Collected data.
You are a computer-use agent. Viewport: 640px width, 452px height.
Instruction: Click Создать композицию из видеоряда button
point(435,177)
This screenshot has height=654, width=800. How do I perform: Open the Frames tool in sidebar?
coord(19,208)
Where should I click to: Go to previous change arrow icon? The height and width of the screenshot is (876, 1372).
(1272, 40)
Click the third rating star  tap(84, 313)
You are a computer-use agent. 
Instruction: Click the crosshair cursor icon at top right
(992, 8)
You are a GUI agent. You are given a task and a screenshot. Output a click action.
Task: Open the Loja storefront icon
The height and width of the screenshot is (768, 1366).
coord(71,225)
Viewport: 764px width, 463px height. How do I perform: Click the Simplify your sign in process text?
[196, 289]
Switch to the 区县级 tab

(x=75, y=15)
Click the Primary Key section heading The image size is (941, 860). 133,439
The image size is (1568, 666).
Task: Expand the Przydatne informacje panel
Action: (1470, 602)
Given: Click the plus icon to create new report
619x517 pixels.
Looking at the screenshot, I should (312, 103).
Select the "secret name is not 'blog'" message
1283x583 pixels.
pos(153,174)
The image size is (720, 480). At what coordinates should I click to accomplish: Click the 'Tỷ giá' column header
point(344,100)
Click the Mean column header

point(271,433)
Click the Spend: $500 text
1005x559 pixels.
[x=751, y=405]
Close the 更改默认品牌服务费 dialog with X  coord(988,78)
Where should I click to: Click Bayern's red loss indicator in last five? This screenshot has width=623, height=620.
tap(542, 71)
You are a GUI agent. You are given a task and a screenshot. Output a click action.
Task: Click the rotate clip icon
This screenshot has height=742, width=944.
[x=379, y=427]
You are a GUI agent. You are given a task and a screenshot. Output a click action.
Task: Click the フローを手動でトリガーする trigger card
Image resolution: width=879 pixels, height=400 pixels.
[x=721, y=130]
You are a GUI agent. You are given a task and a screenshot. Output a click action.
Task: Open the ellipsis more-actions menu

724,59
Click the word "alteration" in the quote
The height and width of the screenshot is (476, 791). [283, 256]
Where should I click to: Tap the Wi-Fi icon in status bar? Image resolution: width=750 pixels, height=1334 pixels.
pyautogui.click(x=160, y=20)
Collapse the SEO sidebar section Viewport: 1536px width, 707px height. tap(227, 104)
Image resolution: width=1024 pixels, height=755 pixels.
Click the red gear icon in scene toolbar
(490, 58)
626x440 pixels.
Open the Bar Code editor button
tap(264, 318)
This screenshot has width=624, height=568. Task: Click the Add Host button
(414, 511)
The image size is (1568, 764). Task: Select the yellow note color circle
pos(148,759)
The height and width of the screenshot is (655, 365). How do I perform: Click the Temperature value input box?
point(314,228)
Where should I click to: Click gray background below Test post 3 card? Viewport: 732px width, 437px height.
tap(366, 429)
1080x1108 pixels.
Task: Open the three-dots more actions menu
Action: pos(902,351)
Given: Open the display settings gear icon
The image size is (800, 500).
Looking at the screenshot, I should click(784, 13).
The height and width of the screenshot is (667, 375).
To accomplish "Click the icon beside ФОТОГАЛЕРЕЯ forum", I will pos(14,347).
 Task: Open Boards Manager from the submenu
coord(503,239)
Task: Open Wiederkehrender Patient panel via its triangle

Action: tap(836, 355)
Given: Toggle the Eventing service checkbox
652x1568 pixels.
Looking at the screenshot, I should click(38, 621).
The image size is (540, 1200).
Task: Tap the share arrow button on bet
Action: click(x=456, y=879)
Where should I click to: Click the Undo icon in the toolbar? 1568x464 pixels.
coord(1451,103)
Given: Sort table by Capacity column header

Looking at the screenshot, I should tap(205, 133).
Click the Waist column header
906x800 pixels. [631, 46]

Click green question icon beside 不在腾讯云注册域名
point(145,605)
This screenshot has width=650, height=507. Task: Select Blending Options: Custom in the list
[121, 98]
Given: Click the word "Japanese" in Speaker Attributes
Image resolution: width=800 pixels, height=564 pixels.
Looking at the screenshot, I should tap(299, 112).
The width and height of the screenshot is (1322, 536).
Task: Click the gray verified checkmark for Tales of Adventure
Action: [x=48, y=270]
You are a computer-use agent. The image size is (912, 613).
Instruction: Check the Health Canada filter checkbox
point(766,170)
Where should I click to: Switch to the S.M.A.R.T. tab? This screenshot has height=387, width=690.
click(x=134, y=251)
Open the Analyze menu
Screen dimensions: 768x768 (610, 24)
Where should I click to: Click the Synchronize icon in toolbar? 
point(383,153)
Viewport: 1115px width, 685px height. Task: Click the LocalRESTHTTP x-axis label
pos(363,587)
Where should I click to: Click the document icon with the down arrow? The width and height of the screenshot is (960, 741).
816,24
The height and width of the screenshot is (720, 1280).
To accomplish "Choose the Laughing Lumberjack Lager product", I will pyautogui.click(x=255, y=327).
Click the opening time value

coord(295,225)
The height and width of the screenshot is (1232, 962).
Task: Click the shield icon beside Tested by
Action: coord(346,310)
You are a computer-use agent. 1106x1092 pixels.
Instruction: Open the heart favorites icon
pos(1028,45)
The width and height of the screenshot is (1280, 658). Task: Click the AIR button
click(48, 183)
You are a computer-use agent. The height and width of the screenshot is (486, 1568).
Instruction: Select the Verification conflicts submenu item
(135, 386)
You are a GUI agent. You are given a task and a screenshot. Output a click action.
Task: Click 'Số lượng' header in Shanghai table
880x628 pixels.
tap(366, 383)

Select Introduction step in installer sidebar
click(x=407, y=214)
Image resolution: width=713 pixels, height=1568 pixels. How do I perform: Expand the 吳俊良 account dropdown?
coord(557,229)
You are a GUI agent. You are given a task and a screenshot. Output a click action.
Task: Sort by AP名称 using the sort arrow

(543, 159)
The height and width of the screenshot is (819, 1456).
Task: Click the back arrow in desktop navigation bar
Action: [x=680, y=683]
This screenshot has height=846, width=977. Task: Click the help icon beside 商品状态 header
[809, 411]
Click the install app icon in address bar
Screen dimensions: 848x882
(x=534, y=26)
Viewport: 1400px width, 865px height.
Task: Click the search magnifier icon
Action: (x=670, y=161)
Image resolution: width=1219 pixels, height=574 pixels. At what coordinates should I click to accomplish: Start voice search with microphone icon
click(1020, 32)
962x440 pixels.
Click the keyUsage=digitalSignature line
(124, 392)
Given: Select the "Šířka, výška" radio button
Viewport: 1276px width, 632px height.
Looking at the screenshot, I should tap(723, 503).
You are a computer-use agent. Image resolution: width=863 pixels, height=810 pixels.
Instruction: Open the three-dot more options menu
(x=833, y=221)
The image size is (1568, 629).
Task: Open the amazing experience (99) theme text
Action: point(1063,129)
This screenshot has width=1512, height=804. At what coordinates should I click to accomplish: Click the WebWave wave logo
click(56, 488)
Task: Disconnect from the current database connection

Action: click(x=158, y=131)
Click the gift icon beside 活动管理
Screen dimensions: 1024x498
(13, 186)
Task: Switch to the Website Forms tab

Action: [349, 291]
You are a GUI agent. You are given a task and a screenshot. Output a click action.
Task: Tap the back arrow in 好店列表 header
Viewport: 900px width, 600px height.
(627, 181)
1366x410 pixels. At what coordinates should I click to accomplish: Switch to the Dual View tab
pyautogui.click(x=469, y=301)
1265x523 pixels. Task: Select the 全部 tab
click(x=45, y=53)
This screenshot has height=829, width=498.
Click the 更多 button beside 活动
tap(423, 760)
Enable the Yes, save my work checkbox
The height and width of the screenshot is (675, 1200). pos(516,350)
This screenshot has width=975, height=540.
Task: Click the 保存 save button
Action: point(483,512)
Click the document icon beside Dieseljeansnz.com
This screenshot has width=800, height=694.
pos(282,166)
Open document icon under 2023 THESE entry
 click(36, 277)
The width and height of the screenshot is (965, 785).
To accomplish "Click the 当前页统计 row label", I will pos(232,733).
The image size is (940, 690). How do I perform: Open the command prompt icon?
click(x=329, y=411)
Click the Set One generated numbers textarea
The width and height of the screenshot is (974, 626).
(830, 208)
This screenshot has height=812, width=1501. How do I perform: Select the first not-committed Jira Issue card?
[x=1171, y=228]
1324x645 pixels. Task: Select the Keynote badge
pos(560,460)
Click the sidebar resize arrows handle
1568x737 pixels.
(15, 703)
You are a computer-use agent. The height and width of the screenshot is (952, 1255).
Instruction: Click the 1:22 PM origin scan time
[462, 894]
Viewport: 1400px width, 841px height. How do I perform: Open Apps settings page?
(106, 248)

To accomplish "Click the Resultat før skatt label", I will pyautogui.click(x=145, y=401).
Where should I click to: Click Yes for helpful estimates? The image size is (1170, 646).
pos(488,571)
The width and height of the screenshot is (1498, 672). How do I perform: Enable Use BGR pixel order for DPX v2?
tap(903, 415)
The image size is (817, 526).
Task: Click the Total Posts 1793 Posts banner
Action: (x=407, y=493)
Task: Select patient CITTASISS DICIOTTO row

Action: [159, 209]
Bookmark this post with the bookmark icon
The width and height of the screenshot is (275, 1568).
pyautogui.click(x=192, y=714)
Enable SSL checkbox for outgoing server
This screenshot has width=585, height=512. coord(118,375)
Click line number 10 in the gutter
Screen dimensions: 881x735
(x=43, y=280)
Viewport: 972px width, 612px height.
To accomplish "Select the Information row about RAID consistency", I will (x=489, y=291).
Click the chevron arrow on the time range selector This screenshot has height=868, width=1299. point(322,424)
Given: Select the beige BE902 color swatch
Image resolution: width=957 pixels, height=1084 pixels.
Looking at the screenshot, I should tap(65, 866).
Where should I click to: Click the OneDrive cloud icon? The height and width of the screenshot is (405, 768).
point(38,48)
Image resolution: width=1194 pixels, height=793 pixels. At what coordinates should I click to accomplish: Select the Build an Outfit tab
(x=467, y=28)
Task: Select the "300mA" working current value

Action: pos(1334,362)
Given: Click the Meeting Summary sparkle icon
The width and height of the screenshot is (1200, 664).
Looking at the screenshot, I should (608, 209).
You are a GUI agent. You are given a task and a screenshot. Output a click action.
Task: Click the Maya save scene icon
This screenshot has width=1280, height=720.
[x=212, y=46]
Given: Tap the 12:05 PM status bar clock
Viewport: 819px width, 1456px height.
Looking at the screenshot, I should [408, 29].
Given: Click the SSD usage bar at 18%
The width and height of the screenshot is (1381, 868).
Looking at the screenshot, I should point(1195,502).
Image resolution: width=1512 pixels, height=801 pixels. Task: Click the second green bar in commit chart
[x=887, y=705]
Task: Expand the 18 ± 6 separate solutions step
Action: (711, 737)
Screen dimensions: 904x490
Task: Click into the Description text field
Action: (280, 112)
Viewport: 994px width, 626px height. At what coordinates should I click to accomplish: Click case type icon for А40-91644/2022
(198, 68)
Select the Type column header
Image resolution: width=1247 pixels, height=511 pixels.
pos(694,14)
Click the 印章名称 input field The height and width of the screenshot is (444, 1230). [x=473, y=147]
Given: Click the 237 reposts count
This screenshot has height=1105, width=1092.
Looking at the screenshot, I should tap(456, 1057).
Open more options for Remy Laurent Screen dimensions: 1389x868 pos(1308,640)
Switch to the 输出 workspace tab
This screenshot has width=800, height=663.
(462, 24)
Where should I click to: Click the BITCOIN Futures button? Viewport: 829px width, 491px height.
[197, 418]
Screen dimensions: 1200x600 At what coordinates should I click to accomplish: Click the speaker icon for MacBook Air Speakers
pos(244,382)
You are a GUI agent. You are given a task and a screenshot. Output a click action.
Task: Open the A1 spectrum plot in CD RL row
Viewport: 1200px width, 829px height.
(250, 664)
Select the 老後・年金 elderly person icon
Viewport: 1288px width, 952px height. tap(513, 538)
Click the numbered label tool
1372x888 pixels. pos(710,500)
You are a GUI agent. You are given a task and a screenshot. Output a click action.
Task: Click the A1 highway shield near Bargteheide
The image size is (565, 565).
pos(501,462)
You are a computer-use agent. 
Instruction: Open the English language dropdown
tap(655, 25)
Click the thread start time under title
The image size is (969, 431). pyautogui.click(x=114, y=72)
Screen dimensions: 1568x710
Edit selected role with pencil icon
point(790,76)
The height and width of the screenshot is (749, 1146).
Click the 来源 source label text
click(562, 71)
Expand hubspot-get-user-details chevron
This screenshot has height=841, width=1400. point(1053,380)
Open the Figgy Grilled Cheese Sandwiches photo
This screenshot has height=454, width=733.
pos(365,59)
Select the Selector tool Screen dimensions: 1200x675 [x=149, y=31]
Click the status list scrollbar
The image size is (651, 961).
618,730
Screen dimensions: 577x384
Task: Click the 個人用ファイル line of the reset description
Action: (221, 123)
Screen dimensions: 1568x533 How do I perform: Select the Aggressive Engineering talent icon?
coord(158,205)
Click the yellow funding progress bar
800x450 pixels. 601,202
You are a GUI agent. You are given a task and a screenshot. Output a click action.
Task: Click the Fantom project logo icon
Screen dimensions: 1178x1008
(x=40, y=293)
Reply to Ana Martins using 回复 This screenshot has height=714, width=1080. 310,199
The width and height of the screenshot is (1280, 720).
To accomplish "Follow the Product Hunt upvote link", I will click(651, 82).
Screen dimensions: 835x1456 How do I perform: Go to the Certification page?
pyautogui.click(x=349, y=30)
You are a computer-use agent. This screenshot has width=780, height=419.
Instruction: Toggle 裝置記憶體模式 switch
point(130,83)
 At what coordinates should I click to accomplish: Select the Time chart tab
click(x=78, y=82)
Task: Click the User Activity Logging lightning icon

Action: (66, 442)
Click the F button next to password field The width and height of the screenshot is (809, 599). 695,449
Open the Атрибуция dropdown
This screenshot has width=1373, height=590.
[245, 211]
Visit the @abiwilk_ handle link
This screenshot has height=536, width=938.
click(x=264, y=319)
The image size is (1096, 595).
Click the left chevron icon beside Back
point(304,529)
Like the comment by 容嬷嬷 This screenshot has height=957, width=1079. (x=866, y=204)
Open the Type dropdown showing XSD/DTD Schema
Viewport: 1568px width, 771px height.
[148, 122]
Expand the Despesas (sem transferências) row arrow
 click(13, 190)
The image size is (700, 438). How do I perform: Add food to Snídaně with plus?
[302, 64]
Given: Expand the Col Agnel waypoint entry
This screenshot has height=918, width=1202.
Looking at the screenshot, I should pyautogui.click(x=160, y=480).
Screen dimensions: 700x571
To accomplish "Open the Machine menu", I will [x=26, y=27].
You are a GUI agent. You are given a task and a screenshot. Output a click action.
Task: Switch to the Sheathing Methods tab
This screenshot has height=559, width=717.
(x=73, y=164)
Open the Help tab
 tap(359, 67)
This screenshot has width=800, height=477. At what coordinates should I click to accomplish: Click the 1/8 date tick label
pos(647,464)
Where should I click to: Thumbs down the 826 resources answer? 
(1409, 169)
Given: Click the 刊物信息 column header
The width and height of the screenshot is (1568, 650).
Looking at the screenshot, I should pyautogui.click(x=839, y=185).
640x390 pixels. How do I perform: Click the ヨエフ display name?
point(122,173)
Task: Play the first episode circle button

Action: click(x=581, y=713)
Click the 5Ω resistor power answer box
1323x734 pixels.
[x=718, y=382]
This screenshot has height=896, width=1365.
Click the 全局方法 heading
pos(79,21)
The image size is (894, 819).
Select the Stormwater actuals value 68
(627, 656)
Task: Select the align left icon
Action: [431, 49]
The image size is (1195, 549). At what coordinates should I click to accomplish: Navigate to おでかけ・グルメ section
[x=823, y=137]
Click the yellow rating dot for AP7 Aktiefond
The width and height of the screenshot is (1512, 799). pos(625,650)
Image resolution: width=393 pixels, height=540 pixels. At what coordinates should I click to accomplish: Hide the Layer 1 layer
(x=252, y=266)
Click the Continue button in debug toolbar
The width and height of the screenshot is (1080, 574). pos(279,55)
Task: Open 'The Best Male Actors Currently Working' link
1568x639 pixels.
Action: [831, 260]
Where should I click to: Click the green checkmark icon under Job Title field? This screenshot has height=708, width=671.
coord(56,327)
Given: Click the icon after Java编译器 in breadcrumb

BRIEF. Go through the records above, find each line with the string "will", and copy it.

RESULT FOR THIS EXERCISE.
To accomplish "Click the icon beside ФОТОГАЛЕРЕЯ forum", I will pos(14,347).
To accomplish "Choose the Laughing Lumberjack Lager product", I will pyautogui.click(x=255, y=327).
To accomplish "Click the 当前页统计 row label", I will pos(232,733).
To accomplish "Click the Resultat før skatt label", I will pyautogui.click(x=145, y=401).
To accomplish "Select the Information row about RAID consistency", I will (x=489, y=291).
To accomplish "Follow the Product Hunt upvote link", I will click(651, 82).
To accomplish "Open the Machine menu", I will [x=26, y=27].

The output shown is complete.